Your instructions — Present the lines below as a numbered list, omitting any blank lines.

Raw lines
━━━━━━━━━━━━━━━━━━━━

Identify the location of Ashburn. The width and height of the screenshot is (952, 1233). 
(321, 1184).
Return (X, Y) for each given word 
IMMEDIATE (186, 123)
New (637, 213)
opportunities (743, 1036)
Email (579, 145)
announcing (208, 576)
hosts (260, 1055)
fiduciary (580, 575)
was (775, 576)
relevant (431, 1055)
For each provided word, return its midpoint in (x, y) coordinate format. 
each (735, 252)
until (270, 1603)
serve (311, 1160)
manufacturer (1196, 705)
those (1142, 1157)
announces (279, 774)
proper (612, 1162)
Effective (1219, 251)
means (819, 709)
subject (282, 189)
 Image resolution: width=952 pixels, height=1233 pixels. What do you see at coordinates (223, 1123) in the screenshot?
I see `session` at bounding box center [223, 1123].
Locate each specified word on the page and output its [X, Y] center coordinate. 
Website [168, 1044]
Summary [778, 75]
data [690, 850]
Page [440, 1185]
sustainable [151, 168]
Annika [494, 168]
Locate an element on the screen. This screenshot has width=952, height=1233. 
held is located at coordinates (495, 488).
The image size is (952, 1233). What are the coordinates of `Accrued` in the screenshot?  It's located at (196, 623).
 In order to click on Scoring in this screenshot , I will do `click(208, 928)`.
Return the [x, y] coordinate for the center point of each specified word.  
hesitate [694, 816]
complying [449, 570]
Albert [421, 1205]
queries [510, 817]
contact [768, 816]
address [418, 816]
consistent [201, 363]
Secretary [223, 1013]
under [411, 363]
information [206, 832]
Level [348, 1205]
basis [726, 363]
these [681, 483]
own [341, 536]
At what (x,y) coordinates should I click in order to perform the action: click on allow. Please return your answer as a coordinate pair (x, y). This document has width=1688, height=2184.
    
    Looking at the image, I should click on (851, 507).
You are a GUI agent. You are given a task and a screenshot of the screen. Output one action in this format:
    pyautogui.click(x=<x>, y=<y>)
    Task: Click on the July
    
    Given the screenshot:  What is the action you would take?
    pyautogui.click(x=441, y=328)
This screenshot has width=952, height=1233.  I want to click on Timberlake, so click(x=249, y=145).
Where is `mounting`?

━━━━━━━━━━━━━━━━━━━━

The reply —
1. Identify the location of Ashburn. The width and height of the screenshot is (952, 1233). 
2. (321, 1184).
3. Return (X, Y) for each given word 
4. IMMEDIATE (186, 123)
5. New (637, 213)
6. opportunities (743, 1036)
7. Email (579, 145)
8. announcing (208, 576)
9. hosts (260, 1055)
10. fiduciary (580, 575)
11. was (775, 576)
12. relevant (431, 1055)
13. For each provided word, return its midpoint in (x, y) coordinate format. 
14. each (735, 252)
15. until (270, 1603)
16. serve (311, 1160)
17. manufacturer (1196, 705)
18. those (1142, 1157)
19. announces (279, 774)
20. proper (612, 1162)
21. Effective (1219, 251)
22. means (819, 709)
23. subject (282, 189)
24.  Image resolution: width=952 pixels, height=1233 pixels. What do you see at coordinates (223, 1123) in the screenshot?
25. I see `session` at bounding box center [223, 1123].
26. Locate each specified word on the page and output its [X, Y] center coordinate. 
27. Website [168, 1044]
28. Summary [778, 75]
29. data [690, 850]
30. Page [440, 1185]
31. sustainable [151, 168]
32. Annika [494, 168]
33. Locate an element on the screen. This screenshot has width=952, height=1233. 
34. held is located at coordinates (495, 488).
35. The image size is (952, 1233). What are the coordinates of `Accrued` in the screenshot?  It's located at (196, 623).
36.  In order to click on Scoring in this screenshot , I will do `click(208, 928)`.
37. Return the [x, y] coordinate for the center point of each specified word.  
38. hesitate [694, 816]
39. complying [449, 570]
40. Albert [421, 1205]
41. queries [510, 817]
42. contact [768, 816]
43. address [418, 816]
44. consistent [201, 363]
45. Secretary [223, 1013]
46. under [411, 363]
47. information [206, 832]
48. Level [348, 1205]
49. basis [726, 363]
50. these [681, 483]
51. own [341, 536]
52. At what (x,y) coordinates should I click in order to perform the action: click on allow. Please return your answer as a coordinate pair (x, y). This document has width=1688, height=2184.
53.     Looking at the image, I should click on (851, 507).
54. You are a GUI agent. You are given a task and a screenshot of the screen. Output one action in this format:
55.     pyautogui.click(x=<x>, y=<y>)
56.     Task: Click on the July
57.     Given the screenshot:  What is the action you would take?
58.     pyautogui.click(x=441, y=328)
59. This screenshot has width=952, height=1233.  I want to click on Timberlake, so click(x=249, y=145).
60. Where is `mounting`?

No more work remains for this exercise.